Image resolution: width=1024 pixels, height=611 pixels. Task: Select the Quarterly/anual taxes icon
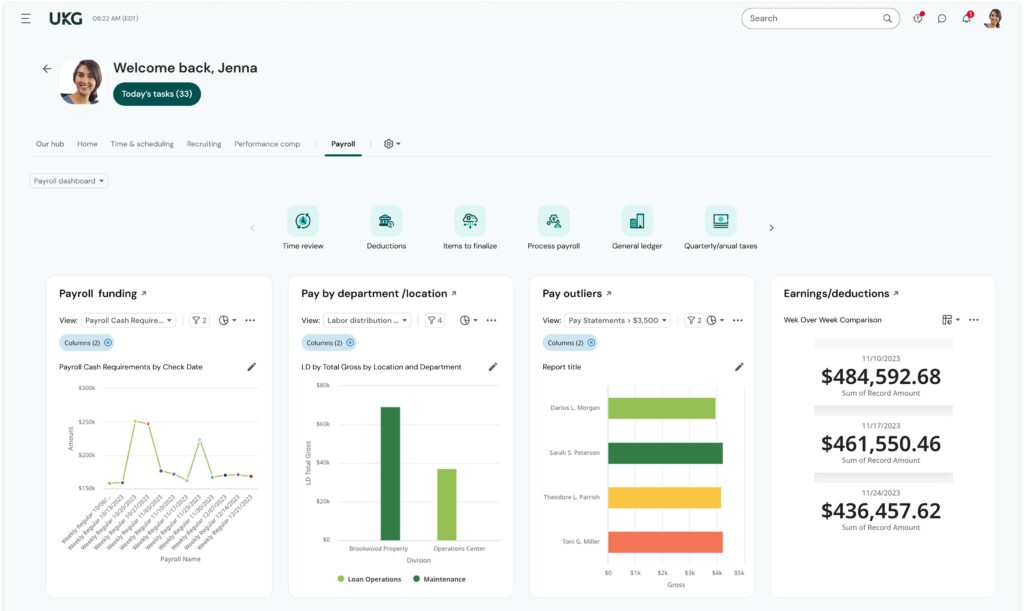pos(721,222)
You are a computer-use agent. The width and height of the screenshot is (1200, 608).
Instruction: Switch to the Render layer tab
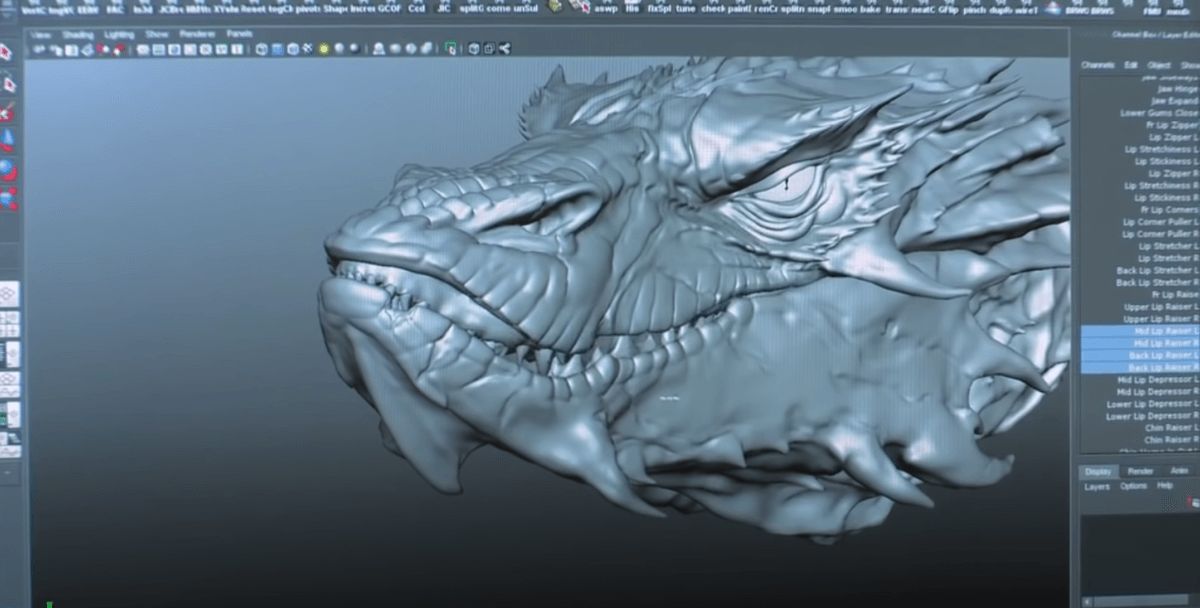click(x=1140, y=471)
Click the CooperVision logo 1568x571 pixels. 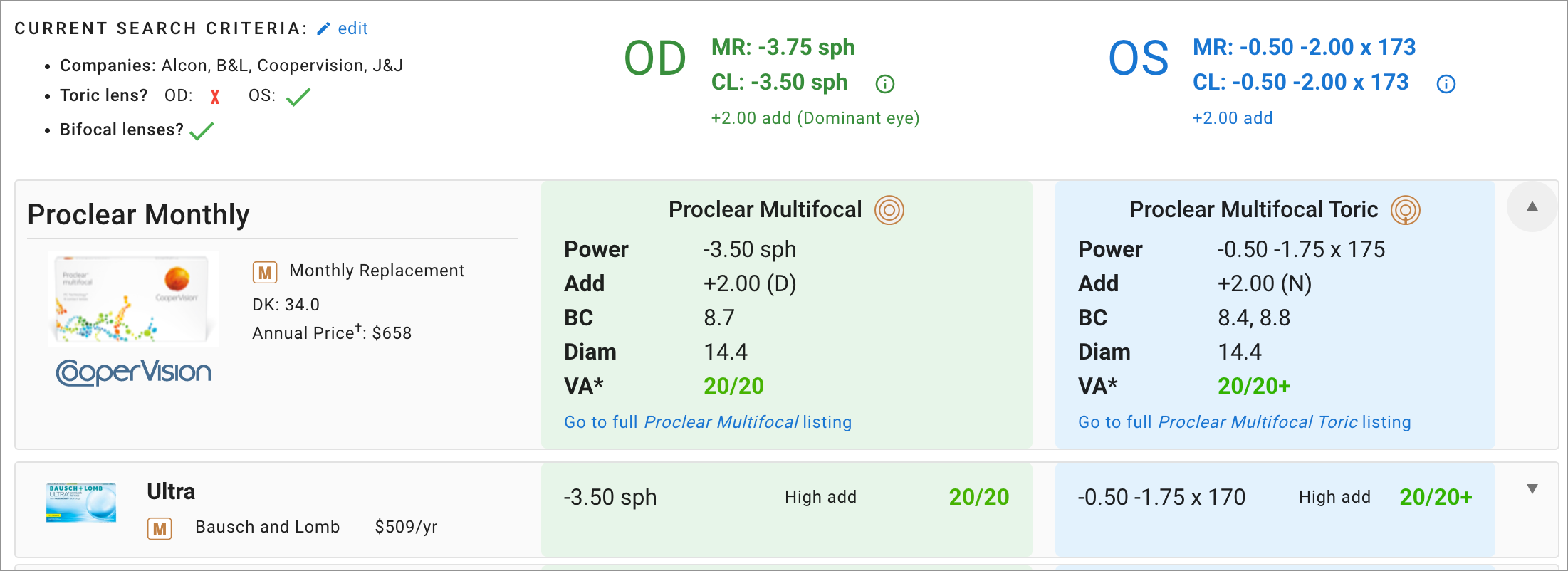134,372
____
* _Work instructions_
Begin with the first line of the entries above and write out each line exactly, ending with the line containing "You are a computer-use". Leave out pictures.

* _Completed exercise_
Image resolution: width=1024 pixels, height=611 pixels. Task: Select the Quarterly/anual taxes icon
pos(721,222)
You are a computer-use agent. The width and height of the screenshot is (1200, 608).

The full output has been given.